I read a quote in something that mom gave me that I really liked a lot. It's by Carl Jung: "The world into which we are born is brutal and cruel, and at the same time, one of divine beauty. Which element we think out weighs the the other - whether meaninglessness or meaning - is a matter of temperament.

Well, thanks again to everyone for the continued support. It's awesome. Now if someone can just make this rain go away!

 


Brother Kevin and I squeezing in a quick trip to Dead Horse Point.

 

April 23. Group Emailing. Subject: One more cycle

Yuck, I got the disappointing news this morning. My latest CT scan shows about a 2 inch mass still hanging out behind my sternum. Instead of moving on to the high dose chemo with stem cell rescue, I've gotta do one more round of R-ICE chemotherapy. Looks like I'll probably be in the university hospital this Thursday and Friday.

I've just been feeling so good and so positive lately that I really thought I'd be ready to move on. Now it looks like it won't be until the middle of may that I get admitted for the big one. Just one more little set back before the grand finale. I'm getting good at this.

 


Kevin scaling the walls on our secret island in the sky.

 

April 29th. Group Emailing. Subject: Down to the wire

Well, things are starting to happen now to prepare me for the big hospital stay. It's been there off in the distance all along, but now the reality of it is pressing down on me like dark, leaded clouds. To have actually put dates on the calendar is nothing short of unbelievable:

A month in a hospital room. Right in the middle of spring and everything.
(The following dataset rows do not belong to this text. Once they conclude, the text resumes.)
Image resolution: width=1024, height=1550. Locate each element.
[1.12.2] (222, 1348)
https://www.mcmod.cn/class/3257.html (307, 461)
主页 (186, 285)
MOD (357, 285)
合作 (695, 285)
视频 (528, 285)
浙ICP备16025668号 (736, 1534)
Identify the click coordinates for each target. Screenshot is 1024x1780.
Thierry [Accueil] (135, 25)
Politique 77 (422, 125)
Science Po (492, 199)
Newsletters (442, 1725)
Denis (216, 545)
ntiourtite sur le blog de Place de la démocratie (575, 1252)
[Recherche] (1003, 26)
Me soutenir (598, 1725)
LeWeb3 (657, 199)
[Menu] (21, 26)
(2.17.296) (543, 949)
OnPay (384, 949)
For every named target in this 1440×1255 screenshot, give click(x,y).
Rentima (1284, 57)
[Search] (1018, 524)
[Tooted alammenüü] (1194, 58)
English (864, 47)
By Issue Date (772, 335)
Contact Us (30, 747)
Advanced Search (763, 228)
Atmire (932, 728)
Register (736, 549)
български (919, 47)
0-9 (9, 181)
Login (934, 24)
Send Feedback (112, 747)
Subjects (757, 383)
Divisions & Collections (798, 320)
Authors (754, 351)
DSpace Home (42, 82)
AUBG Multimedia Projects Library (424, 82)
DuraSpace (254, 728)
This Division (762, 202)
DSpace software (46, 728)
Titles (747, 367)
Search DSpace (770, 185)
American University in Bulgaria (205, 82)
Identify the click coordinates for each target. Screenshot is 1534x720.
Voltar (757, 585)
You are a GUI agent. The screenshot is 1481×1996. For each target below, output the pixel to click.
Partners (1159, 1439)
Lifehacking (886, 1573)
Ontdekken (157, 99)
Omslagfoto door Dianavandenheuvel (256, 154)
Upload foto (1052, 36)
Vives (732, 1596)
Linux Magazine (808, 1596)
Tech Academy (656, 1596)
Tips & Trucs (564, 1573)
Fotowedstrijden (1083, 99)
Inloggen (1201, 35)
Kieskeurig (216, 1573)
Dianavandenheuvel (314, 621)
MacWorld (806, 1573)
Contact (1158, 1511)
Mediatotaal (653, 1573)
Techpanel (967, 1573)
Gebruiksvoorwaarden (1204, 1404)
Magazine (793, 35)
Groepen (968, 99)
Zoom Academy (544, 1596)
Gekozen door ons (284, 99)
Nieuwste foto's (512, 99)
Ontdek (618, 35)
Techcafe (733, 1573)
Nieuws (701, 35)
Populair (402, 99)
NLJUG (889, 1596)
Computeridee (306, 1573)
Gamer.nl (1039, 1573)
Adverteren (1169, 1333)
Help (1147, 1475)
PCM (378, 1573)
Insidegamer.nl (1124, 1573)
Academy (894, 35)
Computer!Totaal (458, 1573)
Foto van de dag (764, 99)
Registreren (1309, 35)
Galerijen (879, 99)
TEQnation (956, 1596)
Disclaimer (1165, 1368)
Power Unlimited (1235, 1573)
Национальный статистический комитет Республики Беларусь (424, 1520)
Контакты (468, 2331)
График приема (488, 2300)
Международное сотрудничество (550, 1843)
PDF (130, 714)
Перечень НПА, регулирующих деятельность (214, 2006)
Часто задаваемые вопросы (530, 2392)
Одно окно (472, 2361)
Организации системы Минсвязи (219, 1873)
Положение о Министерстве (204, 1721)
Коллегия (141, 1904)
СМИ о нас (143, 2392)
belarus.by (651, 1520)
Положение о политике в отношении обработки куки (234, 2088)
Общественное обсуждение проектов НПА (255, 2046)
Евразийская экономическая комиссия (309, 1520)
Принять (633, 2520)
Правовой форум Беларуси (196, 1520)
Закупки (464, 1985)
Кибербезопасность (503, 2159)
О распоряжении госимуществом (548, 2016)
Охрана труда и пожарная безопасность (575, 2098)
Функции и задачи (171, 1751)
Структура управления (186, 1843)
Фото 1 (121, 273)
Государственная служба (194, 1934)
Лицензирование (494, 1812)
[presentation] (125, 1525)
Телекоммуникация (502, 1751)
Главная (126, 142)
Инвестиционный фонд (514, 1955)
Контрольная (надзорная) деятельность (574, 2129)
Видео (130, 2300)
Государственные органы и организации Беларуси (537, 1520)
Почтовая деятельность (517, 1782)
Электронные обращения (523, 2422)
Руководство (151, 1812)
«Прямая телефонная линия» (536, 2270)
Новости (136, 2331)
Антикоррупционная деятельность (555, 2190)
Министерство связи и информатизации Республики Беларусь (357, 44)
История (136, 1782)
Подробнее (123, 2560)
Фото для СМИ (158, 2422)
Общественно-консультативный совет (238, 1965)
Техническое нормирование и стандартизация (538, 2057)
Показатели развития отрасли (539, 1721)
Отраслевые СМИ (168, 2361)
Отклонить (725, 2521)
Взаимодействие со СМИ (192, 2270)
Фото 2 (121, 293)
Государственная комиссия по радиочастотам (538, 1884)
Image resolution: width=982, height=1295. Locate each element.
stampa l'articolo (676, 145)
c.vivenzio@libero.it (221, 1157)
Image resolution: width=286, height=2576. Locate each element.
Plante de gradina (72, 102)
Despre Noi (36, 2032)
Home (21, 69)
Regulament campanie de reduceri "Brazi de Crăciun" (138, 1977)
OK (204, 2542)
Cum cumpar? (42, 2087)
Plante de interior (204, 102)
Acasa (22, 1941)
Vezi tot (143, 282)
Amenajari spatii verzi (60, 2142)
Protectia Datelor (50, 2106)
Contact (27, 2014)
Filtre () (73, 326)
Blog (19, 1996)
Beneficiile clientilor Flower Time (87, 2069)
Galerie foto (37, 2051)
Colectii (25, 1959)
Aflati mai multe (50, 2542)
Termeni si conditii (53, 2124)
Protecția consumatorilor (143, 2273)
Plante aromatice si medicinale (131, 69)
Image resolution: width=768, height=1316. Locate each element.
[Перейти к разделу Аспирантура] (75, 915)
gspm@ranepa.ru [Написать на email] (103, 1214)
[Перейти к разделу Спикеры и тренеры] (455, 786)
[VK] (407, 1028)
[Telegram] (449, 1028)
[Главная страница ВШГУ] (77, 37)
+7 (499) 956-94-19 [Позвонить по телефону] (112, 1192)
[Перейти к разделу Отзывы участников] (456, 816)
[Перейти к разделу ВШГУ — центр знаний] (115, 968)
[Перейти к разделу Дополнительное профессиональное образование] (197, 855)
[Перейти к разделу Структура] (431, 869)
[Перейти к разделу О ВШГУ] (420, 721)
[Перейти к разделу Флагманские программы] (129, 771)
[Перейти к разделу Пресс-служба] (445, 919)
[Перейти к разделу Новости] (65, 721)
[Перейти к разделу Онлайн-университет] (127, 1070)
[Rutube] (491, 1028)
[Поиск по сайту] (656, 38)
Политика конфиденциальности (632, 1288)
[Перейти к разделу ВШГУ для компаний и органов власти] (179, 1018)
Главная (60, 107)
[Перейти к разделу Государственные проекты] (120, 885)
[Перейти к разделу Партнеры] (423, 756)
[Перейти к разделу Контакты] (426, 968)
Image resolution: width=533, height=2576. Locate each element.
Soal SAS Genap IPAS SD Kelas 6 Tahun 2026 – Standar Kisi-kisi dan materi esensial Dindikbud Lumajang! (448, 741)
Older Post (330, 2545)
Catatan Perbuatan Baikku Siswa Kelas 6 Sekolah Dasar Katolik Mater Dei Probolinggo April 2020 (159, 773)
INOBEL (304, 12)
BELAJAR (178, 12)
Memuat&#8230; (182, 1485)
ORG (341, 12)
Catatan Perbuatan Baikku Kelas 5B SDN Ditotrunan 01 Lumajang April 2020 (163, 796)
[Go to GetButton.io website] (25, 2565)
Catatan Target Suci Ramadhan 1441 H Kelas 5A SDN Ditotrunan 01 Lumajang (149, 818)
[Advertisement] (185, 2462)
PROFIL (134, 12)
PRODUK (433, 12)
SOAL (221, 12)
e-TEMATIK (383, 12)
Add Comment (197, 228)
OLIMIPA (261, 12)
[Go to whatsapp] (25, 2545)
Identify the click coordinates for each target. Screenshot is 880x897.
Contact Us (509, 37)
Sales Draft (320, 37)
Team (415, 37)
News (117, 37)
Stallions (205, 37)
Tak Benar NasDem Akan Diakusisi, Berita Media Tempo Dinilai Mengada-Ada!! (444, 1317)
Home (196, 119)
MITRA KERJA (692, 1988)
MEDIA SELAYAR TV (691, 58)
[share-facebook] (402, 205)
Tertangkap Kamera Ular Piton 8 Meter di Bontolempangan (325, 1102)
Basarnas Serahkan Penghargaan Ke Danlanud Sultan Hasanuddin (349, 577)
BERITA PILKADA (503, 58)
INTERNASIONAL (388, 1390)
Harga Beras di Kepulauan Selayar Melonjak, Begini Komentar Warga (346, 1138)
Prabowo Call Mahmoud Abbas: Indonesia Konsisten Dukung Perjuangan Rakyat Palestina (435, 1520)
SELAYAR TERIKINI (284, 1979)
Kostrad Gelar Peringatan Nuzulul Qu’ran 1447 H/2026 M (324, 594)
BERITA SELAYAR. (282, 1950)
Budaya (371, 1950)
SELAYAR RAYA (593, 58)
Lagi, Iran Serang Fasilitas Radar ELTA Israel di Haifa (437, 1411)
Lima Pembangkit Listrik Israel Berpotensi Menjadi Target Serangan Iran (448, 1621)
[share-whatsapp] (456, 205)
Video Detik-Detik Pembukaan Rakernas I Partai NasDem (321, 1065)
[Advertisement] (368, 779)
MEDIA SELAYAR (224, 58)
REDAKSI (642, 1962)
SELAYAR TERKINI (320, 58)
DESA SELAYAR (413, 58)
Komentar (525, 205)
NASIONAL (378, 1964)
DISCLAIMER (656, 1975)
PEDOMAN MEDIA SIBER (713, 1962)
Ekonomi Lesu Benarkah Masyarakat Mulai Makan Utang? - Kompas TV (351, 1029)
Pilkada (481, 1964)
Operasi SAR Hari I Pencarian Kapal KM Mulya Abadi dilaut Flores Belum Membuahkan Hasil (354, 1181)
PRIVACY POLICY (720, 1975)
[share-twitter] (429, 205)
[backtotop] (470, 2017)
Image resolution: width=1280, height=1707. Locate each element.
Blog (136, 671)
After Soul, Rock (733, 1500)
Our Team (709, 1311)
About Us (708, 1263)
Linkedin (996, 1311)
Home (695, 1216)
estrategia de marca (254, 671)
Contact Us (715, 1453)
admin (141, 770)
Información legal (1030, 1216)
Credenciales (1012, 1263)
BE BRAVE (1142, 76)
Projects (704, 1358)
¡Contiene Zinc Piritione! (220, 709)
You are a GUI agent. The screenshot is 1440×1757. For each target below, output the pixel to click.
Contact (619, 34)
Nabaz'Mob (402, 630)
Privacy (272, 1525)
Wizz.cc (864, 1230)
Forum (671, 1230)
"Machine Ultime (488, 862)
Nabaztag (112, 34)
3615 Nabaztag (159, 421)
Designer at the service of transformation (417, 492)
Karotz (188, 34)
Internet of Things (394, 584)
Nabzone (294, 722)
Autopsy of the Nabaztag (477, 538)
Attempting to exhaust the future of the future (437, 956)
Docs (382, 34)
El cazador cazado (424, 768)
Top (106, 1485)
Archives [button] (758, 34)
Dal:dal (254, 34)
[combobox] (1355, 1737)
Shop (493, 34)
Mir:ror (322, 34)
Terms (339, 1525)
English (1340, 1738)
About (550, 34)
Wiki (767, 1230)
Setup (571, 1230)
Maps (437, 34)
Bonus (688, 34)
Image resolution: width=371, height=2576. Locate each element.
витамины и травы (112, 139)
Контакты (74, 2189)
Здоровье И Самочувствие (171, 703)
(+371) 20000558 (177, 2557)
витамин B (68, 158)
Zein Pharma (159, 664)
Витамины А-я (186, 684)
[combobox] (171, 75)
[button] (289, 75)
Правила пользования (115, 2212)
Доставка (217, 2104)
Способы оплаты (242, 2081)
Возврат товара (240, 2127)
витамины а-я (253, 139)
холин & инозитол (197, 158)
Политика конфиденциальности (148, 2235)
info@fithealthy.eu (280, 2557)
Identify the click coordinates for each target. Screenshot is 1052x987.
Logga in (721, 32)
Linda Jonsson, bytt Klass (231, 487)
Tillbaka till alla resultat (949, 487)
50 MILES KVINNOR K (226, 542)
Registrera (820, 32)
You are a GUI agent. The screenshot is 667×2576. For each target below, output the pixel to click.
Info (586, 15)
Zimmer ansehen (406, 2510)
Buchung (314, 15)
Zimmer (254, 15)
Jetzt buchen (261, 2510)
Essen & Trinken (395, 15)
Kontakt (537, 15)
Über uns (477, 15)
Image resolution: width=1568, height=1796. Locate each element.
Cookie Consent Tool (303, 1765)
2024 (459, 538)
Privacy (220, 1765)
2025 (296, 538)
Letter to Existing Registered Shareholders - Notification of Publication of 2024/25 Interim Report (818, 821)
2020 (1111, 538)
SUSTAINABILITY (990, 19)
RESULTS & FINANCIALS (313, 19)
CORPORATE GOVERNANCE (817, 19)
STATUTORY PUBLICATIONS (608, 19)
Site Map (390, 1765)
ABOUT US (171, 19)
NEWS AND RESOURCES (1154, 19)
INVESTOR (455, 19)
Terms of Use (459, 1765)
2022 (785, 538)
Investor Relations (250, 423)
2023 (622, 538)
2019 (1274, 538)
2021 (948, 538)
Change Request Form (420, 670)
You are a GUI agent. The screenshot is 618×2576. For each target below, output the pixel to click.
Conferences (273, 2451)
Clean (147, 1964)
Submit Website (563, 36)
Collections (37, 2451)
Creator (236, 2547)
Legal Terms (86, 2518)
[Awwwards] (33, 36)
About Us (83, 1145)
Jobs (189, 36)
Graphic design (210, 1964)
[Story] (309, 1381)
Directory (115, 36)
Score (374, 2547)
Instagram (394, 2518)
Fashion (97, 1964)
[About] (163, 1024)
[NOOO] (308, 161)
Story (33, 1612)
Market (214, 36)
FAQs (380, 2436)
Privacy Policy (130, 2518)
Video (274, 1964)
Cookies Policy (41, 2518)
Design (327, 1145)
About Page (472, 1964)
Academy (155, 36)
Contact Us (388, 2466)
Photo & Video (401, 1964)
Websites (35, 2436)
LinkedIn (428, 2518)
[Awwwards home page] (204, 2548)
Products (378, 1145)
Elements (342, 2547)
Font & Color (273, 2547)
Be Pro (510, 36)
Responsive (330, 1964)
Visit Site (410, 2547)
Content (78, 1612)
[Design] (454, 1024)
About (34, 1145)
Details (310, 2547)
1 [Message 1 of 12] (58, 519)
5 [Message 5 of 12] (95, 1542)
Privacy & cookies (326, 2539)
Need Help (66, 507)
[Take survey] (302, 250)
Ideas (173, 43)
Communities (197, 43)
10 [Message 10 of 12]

The scheduled admit date is for May 9th. Up until then are more tests, scans, and something new for me this friday, a "lumbar puncture" which I believe is a new, friendlier way of saying spinal tap. My hopes are to squeeze in one more trip to the desert, one more little ski tour, tons of fresh non-hospital food, daily walks, a barbeque, and more time in the hammock out back before I actually have to go in. It's gonna be a busy week.

 

April 30. Email Message. No Subject

chemo thick in my head today. my brain's default emotion is crying at times like these, so I hafta keep busy. Too tired to walk or do anything in this beautious day. Eating meatloaf and grapefruit. trying to stay away from my default mode, damn, I'm bored. I took a nap for five hours: 2.5 on the couch and 2.5 in bed. It felt wonderful.